You get the sweats when the delivery guy shows up.

You get the sweats when nightfall arrives.

You imagine one of your flashlight beams saying back to you: “Oh, so now I’m not good enough for you anymore? I’m not the right COLOR!”

Your spouse is excited to see you and says: “What’s that hot stuff in your pants!” and you reply: “Oh, my light accidently clicked on. Thanks for the heads-up!”

Well, that’s all I could think of.

lol

:slight_smile:

So you’re saying those reactions are not normal? Got to feel bad for the normal folks then.:party:

You might be a flashaholic if your on this forum. :bigsmile:

… You hear people talking about their new LED light, and curious you ask to check it out and find it to be mere 10*5mm white LEDs. You try as hard as you can to stifle your laughs as your EDC can wipe the floor with his.
… Every time you hear people misuse the words such as lumens, lux and Cree you rage a little on the inside.
… You want to educate everybody about your lights.
… Everybody who knows you turns to you for a torch when the lights go out or it’s dark outside.
… You’re constantly fumbling and fidgeting with a torch in your hands (even right now).

EDIT: I just did the impossible. First time for me anyway.
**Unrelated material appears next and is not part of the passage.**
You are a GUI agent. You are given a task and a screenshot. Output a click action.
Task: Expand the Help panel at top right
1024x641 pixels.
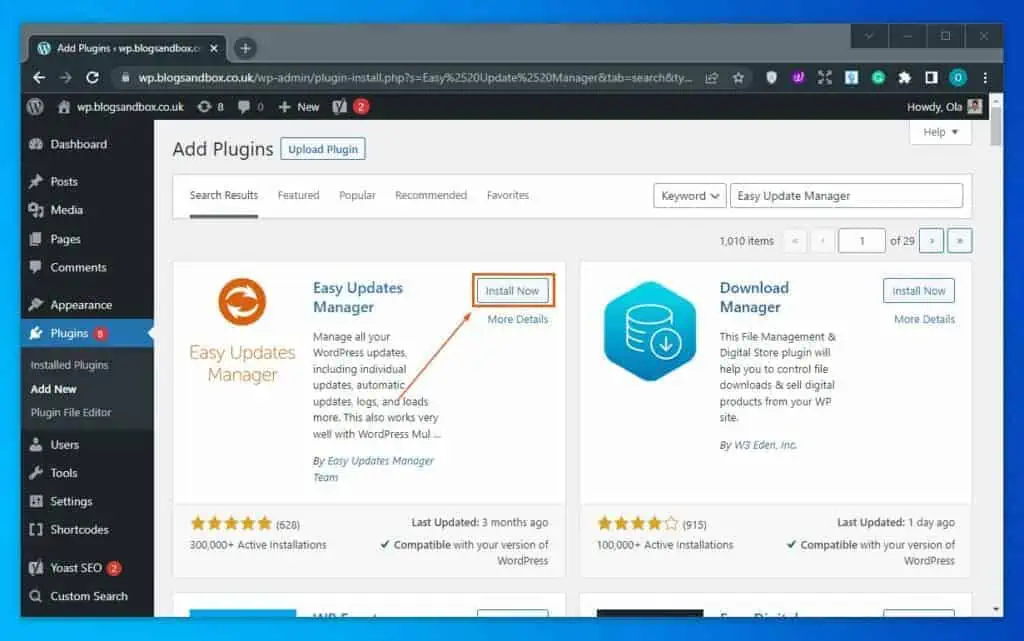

I resisted buying a new EDC. I guess I’m sticking to my trusty (hah) TF R5-A3.

you might be a flashaholic if you find you spend longer on edc decisions when heading out than your mrs does on clothes options and your choices exceed your footwear options……

:slight_smile:

You're a flashaholic if you edc an 18650 light.

You're a flashaholic if you shoot your lights into trees to avoid making your neighbors mad .

you're a flashaholic if you've ever turmed off your headlights and driven with a flashlight .

you're either a flashaholic or a weirdo if you've ever showered,taken a bath with or swam with your flashlight

you're probably a flashaholic if you're guessing lumens of votive candles at church.

you're probably a flashaholic if you have small piles of flashlights in more than 3 locations in your house

You might be a flashaholic if someone offers you a flashlight and you think .."what a piece of garbage"

You might be a flashaholic if you still want a light even though you know it's junk.

You might be a flashaholic if you've attached a light to your dogs collar .

You might be a flashaholic if you have a flashlight hanging from the switch of a lamp

What is this “church” you speak of :wink:

You might be a redneck flashaholic if you have more flashlights strapped to your body, than you have dogs under the porch.

instead of buying prescriptions buy a new ligh drop in race to mail box and try to intercept mail man to get lights parts batteries etc… or hide creditcard receipts :smiley:

Yesterday went to Carrefour, I did chuckle after seeing thoses half watt and low lumens light in blister packing. Still can’t stop

You might be a flashaholic if you grind down all your strike bezels.

You might be a flashaholic if furtive mail/package retrieval tactics are honed and perfected.

You might be a flashaholic if you have said to your wife, "I've had this for a long time" more than three times a month.

You might be a flashaholic if you are asked how many flashlights you own more than three times a month.

You might be a flashaholic if, when an item wasn't included with your order, Hanks says, "I'll just put it with the next one."

You might be a flashaholic if two thirds or more of your collection is within arm's reach of where you are sitting while reading this.

unoaskInolieFoy

I edc two 18650 lights…….

oops, just glanced at my daysack, two 18650 lights and a 2*18650 thrower……

You might be a flashaholic if your wife googled about flashaholic.

Two is one, one is none.

— on Low.

You might be a flashaholic if you end us buying more than one of any single light because you like it so much and because you don’t want to be without one if the one you already have breaks even though one of the main reasons you bought and like this light so much in the first place is because it is so reliable.

You might be a flashaholic if you take a flashlight with you when you take a nap just in case it happens to be dark when you wake up.